TRY IT
Everything in the data below is left aside except the lines from the one containing "Task: Click the HSG airport code" through the one containing "Toggle italic formatting"; repeat those exactly.

EXTRACTED RECORDS
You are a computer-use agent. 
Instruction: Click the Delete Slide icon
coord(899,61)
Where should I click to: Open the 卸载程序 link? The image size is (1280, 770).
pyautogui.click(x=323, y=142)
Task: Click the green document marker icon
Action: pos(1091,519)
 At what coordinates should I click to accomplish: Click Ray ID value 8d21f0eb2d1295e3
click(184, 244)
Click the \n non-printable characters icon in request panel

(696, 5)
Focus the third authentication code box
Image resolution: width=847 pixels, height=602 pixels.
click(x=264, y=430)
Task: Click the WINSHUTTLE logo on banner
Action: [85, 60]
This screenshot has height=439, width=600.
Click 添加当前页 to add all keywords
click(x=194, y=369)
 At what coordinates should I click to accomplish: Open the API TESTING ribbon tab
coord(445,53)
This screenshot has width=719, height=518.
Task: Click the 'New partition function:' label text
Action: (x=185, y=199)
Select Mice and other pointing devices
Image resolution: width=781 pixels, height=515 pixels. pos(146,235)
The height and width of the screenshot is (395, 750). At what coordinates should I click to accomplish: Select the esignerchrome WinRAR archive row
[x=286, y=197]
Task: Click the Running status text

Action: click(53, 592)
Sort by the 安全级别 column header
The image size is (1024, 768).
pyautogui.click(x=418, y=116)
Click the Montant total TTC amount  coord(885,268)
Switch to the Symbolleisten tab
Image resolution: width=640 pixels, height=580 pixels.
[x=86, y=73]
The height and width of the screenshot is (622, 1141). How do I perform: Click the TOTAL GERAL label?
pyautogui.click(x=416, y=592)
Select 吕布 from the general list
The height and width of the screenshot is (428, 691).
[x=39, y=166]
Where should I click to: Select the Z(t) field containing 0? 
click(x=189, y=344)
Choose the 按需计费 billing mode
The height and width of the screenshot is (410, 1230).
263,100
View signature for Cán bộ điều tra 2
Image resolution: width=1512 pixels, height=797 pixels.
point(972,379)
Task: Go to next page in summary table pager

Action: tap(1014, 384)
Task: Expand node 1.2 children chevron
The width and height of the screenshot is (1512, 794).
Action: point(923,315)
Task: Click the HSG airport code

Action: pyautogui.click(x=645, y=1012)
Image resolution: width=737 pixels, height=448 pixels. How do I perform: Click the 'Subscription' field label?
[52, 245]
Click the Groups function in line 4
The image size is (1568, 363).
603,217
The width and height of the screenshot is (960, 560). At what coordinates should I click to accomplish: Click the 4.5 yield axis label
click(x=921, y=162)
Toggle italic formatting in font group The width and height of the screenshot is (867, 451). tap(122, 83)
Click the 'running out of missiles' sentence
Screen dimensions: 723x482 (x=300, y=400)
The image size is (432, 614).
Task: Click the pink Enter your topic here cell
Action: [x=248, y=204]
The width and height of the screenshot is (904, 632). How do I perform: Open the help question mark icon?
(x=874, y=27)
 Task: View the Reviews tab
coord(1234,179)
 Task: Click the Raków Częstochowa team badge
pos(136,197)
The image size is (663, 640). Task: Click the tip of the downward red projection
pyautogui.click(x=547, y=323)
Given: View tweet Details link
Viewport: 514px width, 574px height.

EXERCISE ANSWER
Task: Click the HSG airport code

Action: pyautogui.click(x=645, y=1012)
Image resolution: width=737 pixels, height=448 pixels. How do I perform: Click the 'Subscription' field label?
[52, 245]
Click the Groups function in line 4
The image size is (1568, 363).
603,217
The width and height of the screenshot is (960, 560). At what coordinates should I click to accomplish: Click the 4.5 yield axis label
click(x=921, y=162)
Toggle italic formatting in font group The width and height of the screenshot is (867, 451). tap(122, 83)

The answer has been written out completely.